-- SUPPLIED TEXT follows --
Not the oldest gen, instead, they will be moved into the second oldest 
gen, right?

if (writeback || (type == LRU_GEN_FILE && dirty)) {
	gen = folio_inc_gen(lruvec, folio, true);
	list_move(&folio->lru, &lrugen->folios[gen][type][zone]);
	return true;
}

> keep bouncing these folios again and again to a younger gen since
> they are not reclaimable.
> 
> The writeback callback (folio_rotate_reclaimable) will move them
> back to tail once they are actually reclaimable. So we are not
> losing any ability to reclaim them. Am I missing anything?

Right.

>> As a result, during the next eviction, these dirty folios won't be scanned
>> again (because they are in the second youngest generation). Wouldn't this
>> lead to a situation where the flusher cannot be woken up in time, making OOM
>> more likely?
> 
> No? Flusher is already waken up by the time they are seen for the
> first time. If we see these folios again very soon, the LRU is
> congested, one following patch handles the congested case too by
> throttling (which was completely missing previously). And now we

Yes, throttling is what we expect.

My concern is that if all dirty folios are requeued into the *second 
youngest generation*, it might lead to the throttling mechanism in 
shrink_folio_list() becoming ineffective (because these dirty folios are 
no longer scanned again), resulting in a failure to throttle reclamation 
and leaving no reclaimable folios to scan, potentially causing premature 
OOM.

Specifically, if the reclaimer scan a memcg's MGLRU first time, all 
dirty folios are moved into the *second youngest generation*, the 
*oldest generation* will be empty and will be removed by 
try_to_inc_min_seq(), leaving only 3 generations now.
-- SUPPLIED TEXT concluded --
-- INFORMATION SUPPLIED follows --
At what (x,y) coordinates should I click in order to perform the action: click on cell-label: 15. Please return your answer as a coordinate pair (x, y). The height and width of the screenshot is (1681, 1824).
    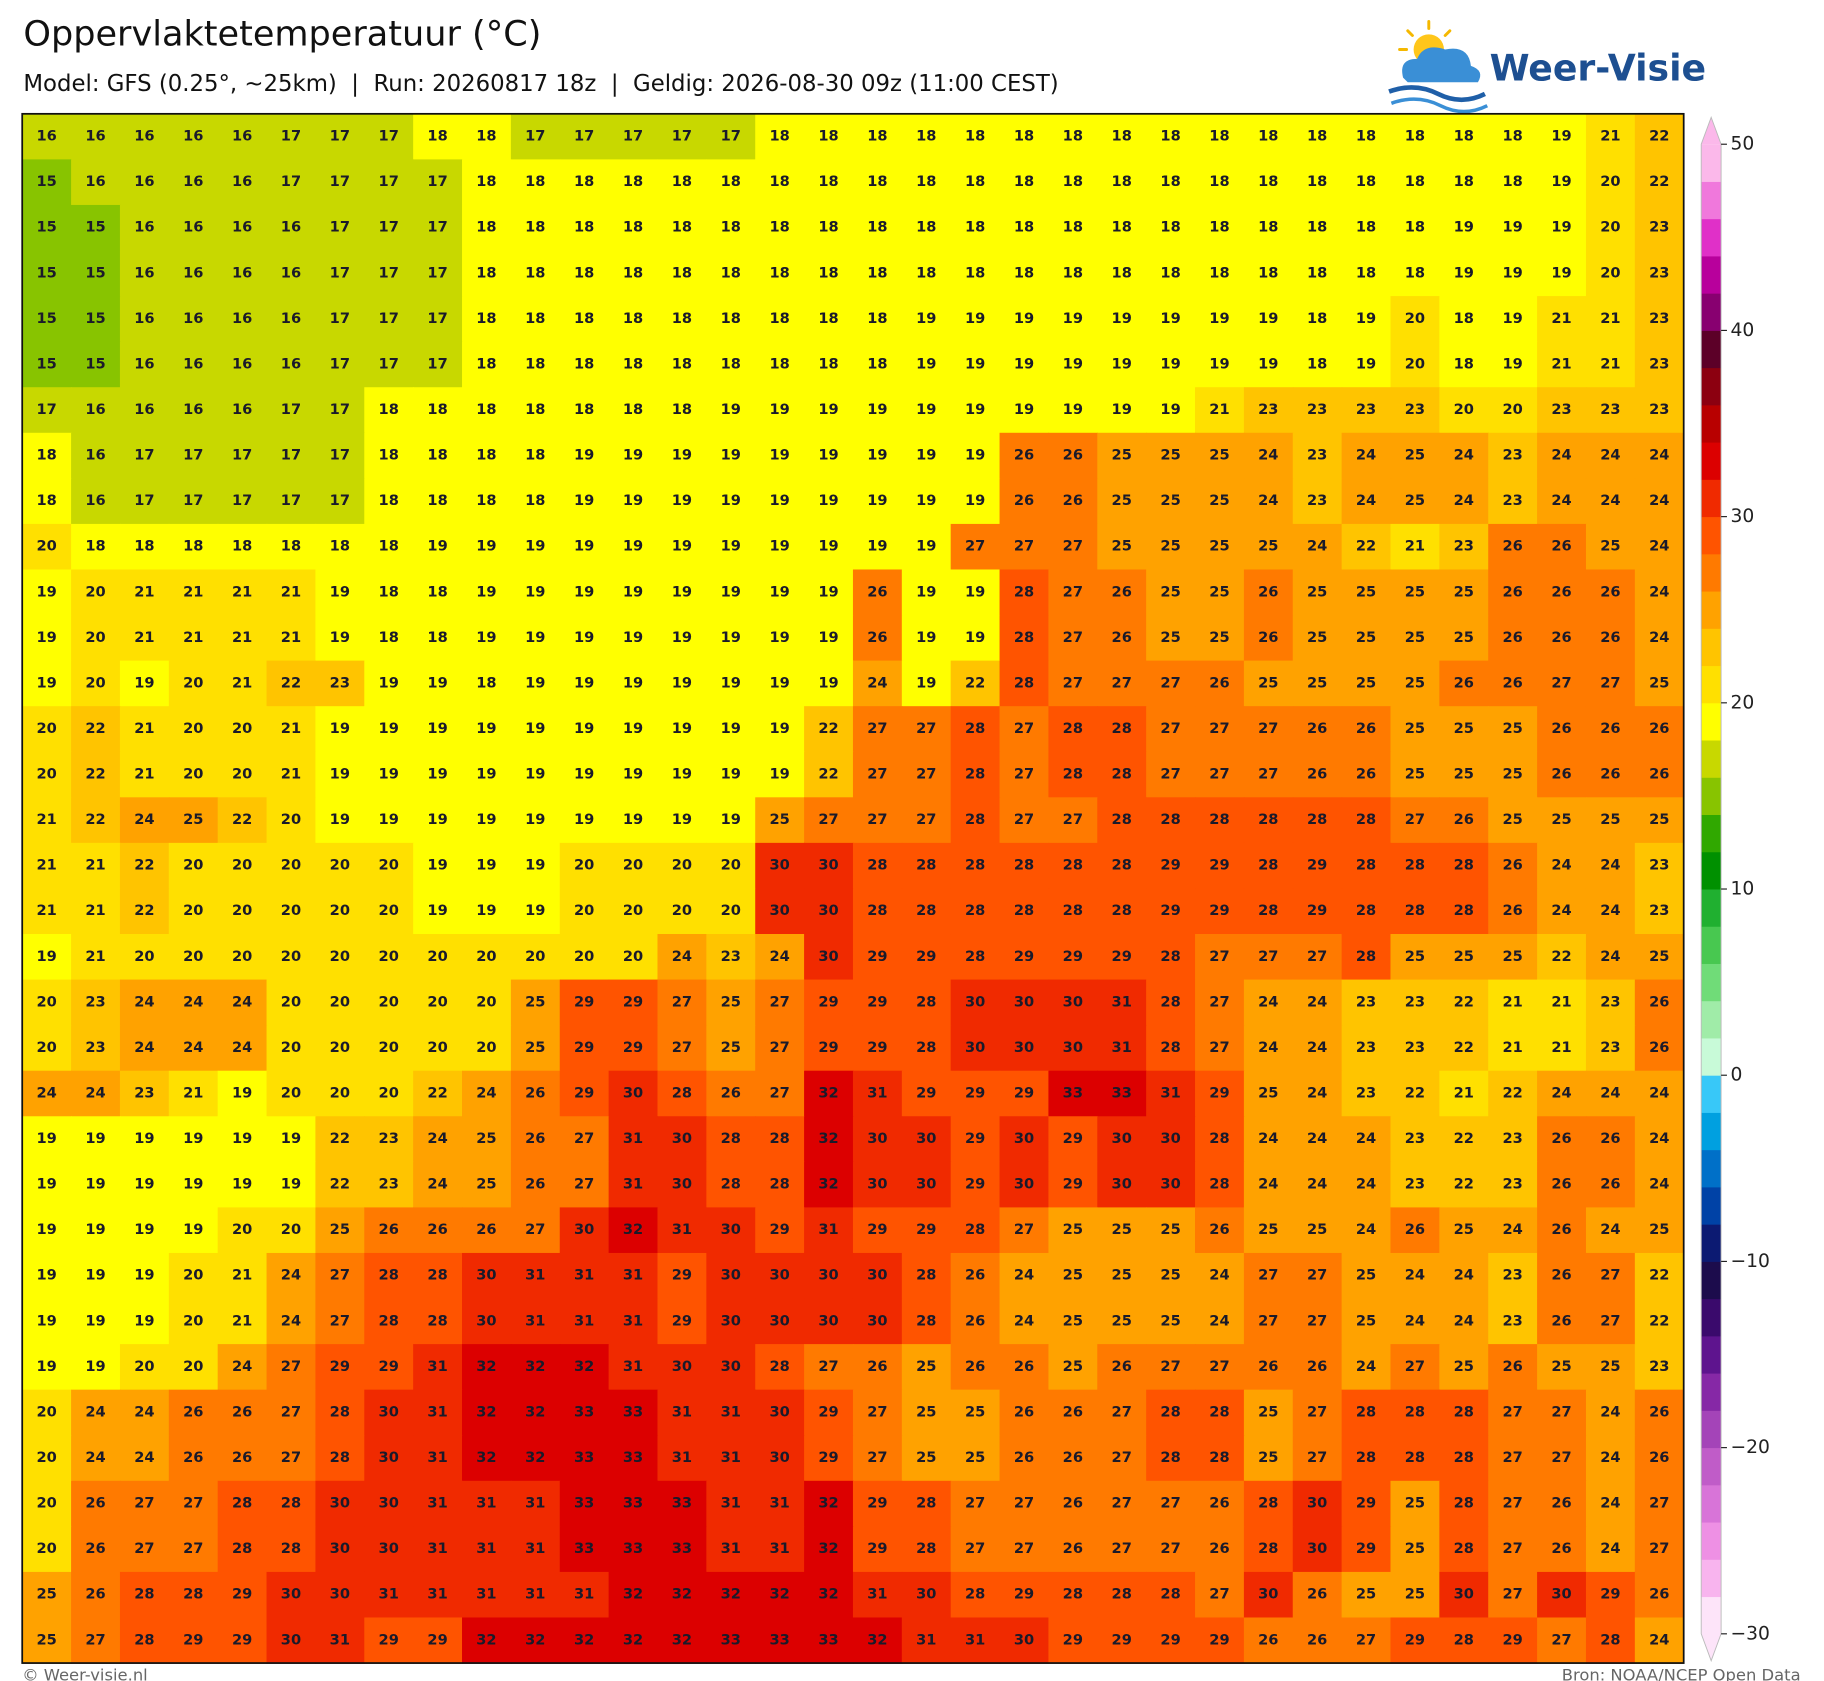
    Looking at the image, I should click on (46, 272).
-- INFORMATION SUPPLIED concluded --
TASK LIST ->
**1.** Translate this sentence from the text on reclaiming dirty folios into German: "Yes, throttling is what we expect."
**2.** Summarize the text on reclaiming dirty folios in two sentences.

WRITTEN RESPONSES ->
**1.** Ja, Drosselung ist das, was wir erwarten.

**2.** One side holds that the writeback callback moves dirty folios back to the tail once they are actually reclaimable, and that a following patch handles a congested LRU by throttling. The other side worries that requeuing all dirty folios into the second youngest generation keeps them from being scanned again, which could make the throttling in shrink_folio_list() ineffective and potentially cause premature OOM.